Having a proper understanding of disposal requirements is an absolute necessity. In general, PCBs are classified as either PCB bulk product waste or PCB remediation waste. PCB bulk product waste is non-liquid waste such as building materials and plastics. (Under EPA’s definition, bulk product waste includes building materials coated or serviced with PCBs like caulking and sealants.) PCB remediation waste is waste that is contaminated with PCBs from spills or releases. This includes items such as soil, rags or debris generated during cleanups, sludge, etc. To further complicate the distinction, sometimes materials such as wood or concrete, into which PCBs have leached, may be considered PCB remediation waste. A hazardous waste specialist should be consulted to discuss packaging, labeling, transportation and disposal requirements.
What FMs Need to Know
There was potentially widespread use of PCBs in schools that were renovated or built between 1950 and 1979. However, school administrators can take well-informed actions to reduce potential exposure to PCBs by: characterizing if there are PCBs present; evaluating the options to address the presence of PCBs including removal, encapsulation, and best management practices; determining the correct disposal method; and coordinating construction team compliance and a public relations plan (to effectively communicate with the school community). By implementing these preventive measures, potentially costly legal issues due to exposure to PCBs (citizen lawsuits), unwarranted remediation, and construction delays can be avoided.

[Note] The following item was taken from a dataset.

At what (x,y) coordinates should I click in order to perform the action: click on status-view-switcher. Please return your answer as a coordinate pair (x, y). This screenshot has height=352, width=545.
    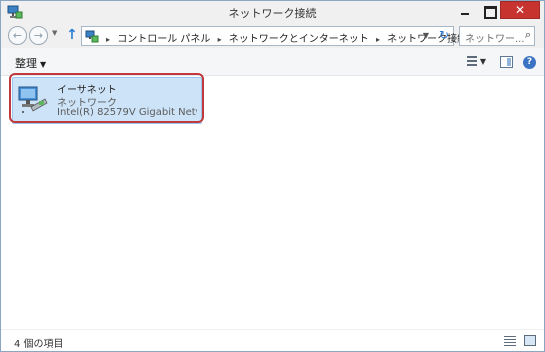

Schools should make sure they are aware of the requirements and that they protect themselves from 1) contractors in relation to change order costs and 2) citizen lawsuits and regulatory enforcement. EPA’s main goal regarding PCBs in schools is to ensure that school districts implement recommended actions to limit exposures. EPA believes that, if school districts implement preventive measures, enforcement may not be the best option to reduce exposure in school buildings. In other words, if schools take appropriate proactive measures to reduce PCB exposure, it is likely EPA will make enforcement a low priority, though they would likely get involved in situations where risks to public health were not being addressed.